Please extract the lines below and reproduce them verbatim, without changing a single character.

>> begin DATASET EXTRACT

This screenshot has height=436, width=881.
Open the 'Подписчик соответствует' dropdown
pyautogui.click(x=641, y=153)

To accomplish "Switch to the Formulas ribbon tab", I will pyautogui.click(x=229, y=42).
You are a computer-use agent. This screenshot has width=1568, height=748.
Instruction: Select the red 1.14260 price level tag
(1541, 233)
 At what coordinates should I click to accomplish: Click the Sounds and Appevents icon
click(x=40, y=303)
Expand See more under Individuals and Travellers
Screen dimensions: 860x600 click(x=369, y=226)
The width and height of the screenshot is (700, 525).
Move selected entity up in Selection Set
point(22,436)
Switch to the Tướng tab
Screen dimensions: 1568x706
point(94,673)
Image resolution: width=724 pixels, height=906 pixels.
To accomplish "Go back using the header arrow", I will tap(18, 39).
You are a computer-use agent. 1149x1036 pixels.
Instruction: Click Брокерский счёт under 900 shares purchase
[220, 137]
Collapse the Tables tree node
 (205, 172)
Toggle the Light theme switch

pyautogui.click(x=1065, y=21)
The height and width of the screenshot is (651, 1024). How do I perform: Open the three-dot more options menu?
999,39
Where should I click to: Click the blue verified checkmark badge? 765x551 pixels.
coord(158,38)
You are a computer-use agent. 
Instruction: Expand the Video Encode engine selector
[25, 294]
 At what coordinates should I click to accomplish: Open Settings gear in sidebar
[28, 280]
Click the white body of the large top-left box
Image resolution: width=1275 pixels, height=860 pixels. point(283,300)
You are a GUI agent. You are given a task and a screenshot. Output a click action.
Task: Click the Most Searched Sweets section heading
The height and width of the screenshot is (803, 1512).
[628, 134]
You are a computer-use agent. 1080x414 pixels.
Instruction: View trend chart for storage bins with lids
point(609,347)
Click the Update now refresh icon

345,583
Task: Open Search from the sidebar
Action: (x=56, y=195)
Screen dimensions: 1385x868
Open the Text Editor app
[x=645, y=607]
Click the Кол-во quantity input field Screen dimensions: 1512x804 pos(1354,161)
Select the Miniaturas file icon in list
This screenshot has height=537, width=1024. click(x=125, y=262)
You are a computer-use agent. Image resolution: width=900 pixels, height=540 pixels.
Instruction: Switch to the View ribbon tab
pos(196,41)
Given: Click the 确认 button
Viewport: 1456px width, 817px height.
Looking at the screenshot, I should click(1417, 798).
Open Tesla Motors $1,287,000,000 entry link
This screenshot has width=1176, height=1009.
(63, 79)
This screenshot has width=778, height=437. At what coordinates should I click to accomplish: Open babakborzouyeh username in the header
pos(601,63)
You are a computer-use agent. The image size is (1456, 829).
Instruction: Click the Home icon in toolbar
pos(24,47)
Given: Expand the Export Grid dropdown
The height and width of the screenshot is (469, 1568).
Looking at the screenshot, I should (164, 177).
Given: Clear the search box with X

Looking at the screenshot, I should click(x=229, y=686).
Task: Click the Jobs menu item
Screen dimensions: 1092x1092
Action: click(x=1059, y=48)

>> end DATASET EXTRACT

[RESPONSE]:
This screenshot has height=436, width=881.
Open the 'Подписчик соответствует' dropdown
pyautogui.click(x=641, y=153)

To accomplish "Switch to the Formulas ribbon tab", I will pyautogui.click(x=229, y=42).
You are a computer-use agent. This screenshot has width=1568, height=748.
Instruction: Select the red 1.14260 price level tag
(1541, 233)
 At what coordinates should I click to accomplish: Click the Sounds and Appevents icon
click(x=40, y=303)
Expand See more under Individuals and Travellers
Screen dimensions: 860x600 click(x=369, y=226)
The width and height of the screenshot is (700, 525).
Move selected entity up in Selection Set
point(22,436)
Switch to the Tướng tab
Screen dimensions: 1568x706
point(94,673)
Image resolution: width=724 pixels, height=906 pixels.
To accomplish "Go back using the header arrow", I will tap(18, 39).
You are a computer-use agent. 1149x1036 pixels.
Instruction: Click Брокерский счёт under 900 shares purchase
[220, 137]
Collapse the Tables tree node
 (205, 172)
Toggle the Light theme switch

pyautogui.click(x=1065, y=21)
The height and width of the screenshot is (651, 1024). How do I perform: Open the three-dot more options menu?
999,39
Where should I click to: Click the blue verified checkmark badge? 765x551 pixels.
coord(158,38)
You are a computer-use agent. 
Instruction: Expand the Video Encode engine selector
[25, 294]
 At what coordinates should I click to accomplish: Open Settings gear in sidebar
[28, 280]
Click the white body of the large top-left box
Image resolution: width=1275 pixels, height=860 pixels. point(283,300)
You are a GUI agent. You are given a task and a screenshot. Output a click action.
Task: Click the Most Searched Sweets section heading
The height and width of the screenshot is (803, 1512).
[628, 134]
You are a computer-use agent. 1080x414 pixels.
Instruction: View trend chart for storage bins with lids
point(609,347)
Click the Update now refresh icon

345,583
Task: Open Search from the sidebar
Action: (x=56, y=195)
Screen dimensions: 1385x868
Open the Text Editor app
[x=645, y=607]
Click the Кол-во quantity input field Screen dimensions: 1512x804 pos(1354,161)
Select the Miniaturas file icon in list
This screenshot has height=537, width=1024. click(x=125, y=262)
You are a computer-use agent. Image resolution: width=900 pixels, height=540 pixels.
Instruction: Switch to the View ribbon tab
pos(196,41)
Given: Click the 确认 button
Viewport: 1456px width, 817px height.
Looking at the screenshot, I should click(1417, 798).
Open Tesla Motors $1,287,000,000 entry link
This screenshot has width=1176, height=1009.
(63, 79)
This screenshot has width=778, height=437. At what coordinates should I click to accomplish: Open babakborzouyeh username in the header
pos(601,63)
You are a computer-use agent. The image size is (1456, 829).
Instruction: Click the Home icon in toolbar
pos(24,47)
Given: Expand the Export Grid dropdown
The height and width of the screenshot is (469, 1568).
Looking at the screenshot, I should (164, 177).
Given: Clear the search box with X

Looking at the screenshot, I should click(x=229, y=686).
Task: Click the Jobs menu item
Screen dimensions: 1092x1092
Action: click(x=1059, y=48)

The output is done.